• [Problem to work on]: Repeat, line for line, the entries below from the first line to the line containing "Microsoft (1333, 1293)", counting both ends.

(Saved data entries)
((
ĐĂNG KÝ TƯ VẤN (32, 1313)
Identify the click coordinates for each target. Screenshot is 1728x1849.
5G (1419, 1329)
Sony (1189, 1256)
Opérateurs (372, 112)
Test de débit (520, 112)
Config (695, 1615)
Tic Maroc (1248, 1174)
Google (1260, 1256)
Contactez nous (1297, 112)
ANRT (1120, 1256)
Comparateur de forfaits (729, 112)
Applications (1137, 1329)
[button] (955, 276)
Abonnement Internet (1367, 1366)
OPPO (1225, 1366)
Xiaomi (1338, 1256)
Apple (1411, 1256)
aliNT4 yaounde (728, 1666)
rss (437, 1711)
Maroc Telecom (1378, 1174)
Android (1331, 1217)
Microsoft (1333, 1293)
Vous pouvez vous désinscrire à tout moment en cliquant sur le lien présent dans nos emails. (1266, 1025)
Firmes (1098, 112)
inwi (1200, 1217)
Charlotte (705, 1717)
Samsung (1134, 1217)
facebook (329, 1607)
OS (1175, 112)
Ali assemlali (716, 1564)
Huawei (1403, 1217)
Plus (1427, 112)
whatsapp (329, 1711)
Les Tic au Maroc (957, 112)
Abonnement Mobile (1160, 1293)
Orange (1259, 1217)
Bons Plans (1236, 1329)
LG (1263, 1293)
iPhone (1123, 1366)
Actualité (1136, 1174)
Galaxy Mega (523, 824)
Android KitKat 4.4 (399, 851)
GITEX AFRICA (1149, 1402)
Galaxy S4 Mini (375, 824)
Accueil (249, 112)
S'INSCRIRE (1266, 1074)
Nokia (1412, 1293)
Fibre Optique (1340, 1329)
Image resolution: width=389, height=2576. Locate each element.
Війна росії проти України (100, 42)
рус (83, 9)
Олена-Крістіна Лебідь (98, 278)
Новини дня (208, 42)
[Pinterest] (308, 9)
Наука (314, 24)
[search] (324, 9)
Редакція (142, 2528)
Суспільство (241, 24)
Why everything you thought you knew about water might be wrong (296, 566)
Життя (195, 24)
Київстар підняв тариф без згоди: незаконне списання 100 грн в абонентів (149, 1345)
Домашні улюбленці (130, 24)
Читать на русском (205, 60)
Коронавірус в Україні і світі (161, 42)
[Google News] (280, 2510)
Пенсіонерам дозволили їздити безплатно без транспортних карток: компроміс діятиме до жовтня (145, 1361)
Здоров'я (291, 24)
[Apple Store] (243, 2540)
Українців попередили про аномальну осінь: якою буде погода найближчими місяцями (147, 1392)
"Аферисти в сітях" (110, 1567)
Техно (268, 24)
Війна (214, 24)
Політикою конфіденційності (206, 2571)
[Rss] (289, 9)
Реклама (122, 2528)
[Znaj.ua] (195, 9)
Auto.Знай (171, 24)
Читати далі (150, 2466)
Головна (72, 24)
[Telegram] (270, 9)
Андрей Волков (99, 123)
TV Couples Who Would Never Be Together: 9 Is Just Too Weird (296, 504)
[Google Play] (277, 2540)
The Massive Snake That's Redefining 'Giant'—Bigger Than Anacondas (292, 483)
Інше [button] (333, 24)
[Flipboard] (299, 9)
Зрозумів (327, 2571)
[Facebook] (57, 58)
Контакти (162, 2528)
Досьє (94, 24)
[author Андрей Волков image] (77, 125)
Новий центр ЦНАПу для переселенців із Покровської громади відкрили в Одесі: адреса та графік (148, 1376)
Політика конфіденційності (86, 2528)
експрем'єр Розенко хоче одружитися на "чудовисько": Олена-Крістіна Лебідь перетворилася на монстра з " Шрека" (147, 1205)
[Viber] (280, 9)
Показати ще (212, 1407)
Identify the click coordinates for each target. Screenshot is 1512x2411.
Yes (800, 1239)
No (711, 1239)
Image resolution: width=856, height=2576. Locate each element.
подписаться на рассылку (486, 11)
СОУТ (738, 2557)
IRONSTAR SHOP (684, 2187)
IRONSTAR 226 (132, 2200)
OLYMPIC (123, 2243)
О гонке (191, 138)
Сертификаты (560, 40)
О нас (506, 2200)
))
• [Output for this exercise]:
ĐĂNG KÝ TƯ VẤN (32, 1313)
Identify the click coordinates for each target. Screenshot is 1728x1849.
5G (1419, 1329)
Sony (1189, 1256)
Opérateurs (372, 112)
Test de débit (520, 112)
Config (695, 1615)
Tic Maroc (1248, 1174)
Google (1260, 1256)
Contactez nous (1297, 112)
ANRT (1120, 1256)
Comparateur de forfaits (729, 112)
Applications (1137, 1329)
[button] (955, 276)
Abonnement Internet (1367, 1366)
OPPO (1225, 1366)
Xiaomi (1338, 1256)
Apple (1411, 1256)
aliNT4 yaounde (728, 1666)
rss (437, 1711)
Maroc Telecom (1378, 1174)
Android (1331, 1217)
Microsoft (1333, 1293)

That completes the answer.